### OBJETIVO DA TAREFA
Transcreva literalmente o trecho do texto sobre o Gasbol, de "O Gasbol, como ficou" a "preservar sítios arqueológicos.".

### TEXTO DO DOCUMENTO
═══

O Gasbol, como ficou conhecido o gasoduto Bolívia–Brasil, atravessa cinco estados e 135 municípios brasileiros, passando por terrenos argilosos e alagados, serras, florestas, leitos de rios, solos cultivados e reservas ecológicas. Estudos com rastreamento por satélites e análise de impactos ambientais foram efetuados de forma a reduzir a degradação do meio ambiente. Alguns trechos saíram do traçado original durante a construção, dada a necessidade de se preservar sítios arqueológicos.
No avanço do gasoduto foram criadas novas áreas de proteção, como o Parque Nacional da Serra da Bodoquena, no Mato Grasso do Sul, e o Parque Nacional de Aparados da Serra, no Rio Grande do Sul. O próprio Banco Mundial, um dos financiadores internacionais, aponta o Gasbol como modelo de preservação do meio ambiente.

═══

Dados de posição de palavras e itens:
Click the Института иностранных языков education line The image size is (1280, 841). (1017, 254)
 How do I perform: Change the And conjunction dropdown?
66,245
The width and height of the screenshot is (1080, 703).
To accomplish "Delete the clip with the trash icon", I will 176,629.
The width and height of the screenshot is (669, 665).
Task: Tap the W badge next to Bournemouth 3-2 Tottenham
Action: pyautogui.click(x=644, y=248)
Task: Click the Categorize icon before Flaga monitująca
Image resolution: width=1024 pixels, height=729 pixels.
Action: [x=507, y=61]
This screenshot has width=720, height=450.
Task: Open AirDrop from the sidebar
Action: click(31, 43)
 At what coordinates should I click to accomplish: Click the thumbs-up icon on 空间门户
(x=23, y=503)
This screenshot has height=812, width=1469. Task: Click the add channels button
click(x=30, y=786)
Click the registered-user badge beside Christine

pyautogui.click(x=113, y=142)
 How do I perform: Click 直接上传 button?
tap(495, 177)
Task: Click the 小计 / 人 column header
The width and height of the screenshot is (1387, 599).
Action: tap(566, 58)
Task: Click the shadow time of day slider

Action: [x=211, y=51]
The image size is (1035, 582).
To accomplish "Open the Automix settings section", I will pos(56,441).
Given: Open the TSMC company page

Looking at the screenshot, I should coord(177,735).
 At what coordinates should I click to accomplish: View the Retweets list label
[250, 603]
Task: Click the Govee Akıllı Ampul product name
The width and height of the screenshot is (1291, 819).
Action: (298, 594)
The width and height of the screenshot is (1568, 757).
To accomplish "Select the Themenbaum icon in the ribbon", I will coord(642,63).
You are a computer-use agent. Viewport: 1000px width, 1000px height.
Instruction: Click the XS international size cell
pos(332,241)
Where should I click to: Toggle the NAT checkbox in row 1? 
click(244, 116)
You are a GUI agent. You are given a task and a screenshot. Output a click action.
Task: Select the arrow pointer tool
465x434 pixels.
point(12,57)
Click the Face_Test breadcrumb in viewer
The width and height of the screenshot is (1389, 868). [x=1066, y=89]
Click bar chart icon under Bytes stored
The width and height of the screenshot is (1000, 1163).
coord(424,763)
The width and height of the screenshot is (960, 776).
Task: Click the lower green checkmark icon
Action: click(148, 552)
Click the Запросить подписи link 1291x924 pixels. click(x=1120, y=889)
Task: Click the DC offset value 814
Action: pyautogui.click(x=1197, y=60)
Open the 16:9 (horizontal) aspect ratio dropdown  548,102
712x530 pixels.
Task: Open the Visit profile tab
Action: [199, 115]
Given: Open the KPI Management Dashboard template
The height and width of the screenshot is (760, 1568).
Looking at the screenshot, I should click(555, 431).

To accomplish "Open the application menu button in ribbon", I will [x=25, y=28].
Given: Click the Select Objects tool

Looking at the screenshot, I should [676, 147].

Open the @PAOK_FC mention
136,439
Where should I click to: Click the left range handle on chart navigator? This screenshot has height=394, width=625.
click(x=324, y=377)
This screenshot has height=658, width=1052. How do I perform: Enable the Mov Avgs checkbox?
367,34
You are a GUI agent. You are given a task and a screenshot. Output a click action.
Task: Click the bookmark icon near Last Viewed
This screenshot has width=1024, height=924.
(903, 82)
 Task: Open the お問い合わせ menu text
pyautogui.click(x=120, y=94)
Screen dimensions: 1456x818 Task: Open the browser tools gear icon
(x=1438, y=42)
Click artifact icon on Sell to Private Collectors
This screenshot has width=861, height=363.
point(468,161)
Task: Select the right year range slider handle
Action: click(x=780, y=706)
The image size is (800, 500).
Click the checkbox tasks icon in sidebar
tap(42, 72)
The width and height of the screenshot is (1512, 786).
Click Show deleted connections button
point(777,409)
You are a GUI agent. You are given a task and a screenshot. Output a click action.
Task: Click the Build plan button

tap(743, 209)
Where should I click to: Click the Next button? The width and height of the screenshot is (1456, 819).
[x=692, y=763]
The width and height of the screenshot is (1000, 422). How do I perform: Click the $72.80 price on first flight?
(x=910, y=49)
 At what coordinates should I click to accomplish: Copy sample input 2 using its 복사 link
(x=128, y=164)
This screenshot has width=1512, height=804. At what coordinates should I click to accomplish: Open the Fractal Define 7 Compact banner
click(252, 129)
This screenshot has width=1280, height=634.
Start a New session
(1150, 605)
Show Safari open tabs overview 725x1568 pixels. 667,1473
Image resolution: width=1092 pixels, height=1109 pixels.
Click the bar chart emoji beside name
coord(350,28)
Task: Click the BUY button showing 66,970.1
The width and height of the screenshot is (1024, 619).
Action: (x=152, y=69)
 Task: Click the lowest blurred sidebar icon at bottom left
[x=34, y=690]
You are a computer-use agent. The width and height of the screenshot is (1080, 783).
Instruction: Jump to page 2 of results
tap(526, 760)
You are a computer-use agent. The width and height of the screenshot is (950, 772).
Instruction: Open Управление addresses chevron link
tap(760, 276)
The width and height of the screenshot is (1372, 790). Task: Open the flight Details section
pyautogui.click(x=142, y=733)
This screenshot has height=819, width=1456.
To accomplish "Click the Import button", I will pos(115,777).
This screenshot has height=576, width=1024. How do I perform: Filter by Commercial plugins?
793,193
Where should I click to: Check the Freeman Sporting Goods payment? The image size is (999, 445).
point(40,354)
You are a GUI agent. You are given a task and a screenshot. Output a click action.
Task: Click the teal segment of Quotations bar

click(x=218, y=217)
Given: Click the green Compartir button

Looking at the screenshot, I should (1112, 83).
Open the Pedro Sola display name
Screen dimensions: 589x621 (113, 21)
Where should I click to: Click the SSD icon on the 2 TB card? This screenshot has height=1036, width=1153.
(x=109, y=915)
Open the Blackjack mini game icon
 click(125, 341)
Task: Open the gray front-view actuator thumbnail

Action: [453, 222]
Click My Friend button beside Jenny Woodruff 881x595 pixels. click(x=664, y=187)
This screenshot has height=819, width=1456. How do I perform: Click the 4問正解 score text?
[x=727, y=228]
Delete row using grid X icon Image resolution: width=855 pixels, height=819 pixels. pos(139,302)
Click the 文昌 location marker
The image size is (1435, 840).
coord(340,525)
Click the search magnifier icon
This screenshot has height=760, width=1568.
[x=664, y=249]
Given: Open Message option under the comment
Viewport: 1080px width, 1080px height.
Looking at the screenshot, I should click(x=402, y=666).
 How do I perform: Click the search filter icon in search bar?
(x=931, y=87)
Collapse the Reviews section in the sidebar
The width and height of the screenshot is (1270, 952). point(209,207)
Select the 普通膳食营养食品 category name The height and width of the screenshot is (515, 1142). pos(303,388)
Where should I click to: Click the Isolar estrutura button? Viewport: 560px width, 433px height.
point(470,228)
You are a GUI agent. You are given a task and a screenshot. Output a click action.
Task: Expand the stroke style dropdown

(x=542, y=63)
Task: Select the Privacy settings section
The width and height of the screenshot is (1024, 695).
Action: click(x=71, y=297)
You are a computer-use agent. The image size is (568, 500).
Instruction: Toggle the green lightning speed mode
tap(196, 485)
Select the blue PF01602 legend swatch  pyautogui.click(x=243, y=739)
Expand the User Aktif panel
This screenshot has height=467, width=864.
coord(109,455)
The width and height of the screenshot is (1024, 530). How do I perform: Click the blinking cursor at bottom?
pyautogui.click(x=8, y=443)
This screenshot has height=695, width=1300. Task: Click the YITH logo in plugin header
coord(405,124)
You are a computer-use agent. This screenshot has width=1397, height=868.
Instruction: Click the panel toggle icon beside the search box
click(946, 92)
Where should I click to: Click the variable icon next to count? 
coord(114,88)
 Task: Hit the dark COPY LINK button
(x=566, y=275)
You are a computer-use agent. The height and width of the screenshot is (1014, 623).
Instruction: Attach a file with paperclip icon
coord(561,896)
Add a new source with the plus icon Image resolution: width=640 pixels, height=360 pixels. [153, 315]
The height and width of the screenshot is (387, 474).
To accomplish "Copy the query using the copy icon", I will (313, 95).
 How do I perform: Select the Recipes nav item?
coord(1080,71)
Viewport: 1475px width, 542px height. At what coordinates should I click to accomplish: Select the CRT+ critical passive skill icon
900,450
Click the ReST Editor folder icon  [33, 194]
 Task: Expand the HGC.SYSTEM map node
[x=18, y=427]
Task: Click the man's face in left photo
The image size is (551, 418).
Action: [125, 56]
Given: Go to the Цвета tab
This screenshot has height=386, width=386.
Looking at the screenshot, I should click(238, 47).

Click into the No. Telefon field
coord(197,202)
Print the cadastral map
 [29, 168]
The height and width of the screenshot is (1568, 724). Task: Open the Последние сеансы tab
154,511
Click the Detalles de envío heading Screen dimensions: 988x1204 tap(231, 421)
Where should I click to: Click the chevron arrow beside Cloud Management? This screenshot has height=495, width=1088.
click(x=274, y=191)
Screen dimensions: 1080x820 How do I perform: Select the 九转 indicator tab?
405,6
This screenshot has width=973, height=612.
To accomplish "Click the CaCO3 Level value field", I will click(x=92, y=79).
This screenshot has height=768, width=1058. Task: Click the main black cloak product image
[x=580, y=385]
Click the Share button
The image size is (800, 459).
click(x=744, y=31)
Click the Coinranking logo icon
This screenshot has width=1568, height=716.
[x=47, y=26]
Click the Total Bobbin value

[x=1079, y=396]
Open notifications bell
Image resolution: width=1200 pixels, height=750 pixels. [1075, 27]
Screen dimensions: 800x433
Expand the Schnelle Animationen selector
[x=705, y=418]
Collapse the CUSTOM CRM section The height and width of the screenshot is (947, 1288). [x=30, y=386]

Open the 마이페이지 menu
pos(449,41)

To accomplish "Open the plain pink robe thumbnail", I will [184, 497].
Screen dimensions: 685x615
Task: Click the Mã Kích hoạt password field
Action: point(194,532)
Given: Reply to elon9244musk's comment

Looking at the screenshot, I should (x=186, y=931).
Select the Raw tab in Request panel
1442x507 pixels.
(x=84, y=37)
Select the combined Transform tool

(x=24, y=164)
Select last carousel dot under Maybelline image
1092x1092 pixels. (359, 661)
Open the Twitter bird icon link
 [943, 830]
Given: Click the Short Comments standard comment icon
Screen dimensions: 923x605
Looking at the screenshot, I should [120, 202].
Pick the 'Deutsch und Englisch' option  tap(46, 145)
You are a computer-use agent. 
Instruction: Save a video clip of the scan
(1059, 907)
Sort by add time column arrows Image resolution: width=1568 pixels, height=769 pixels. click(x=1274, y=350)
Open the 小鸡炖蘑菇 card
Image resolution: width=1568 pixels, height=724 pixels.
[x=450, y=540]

═══

### RESULTADO
O Gasbol, como ficou conhecido o gasoduto Bolívia–Brasil, atravessa cinco estados e 135 municípios brasileiros, passando por terrenos argilosos e alagados, serras, florestas, leitos de rios, solos cultivados e reservas ecológicas. Estudos com rastreamento por satélites e análise de impactos ambientais foram efetuados de forma a reduzir a degradação do meio ambiente. Alguns trechos saíram do traçado original durante a construção, dada a necessidade de se preservar sítios arqueológicos.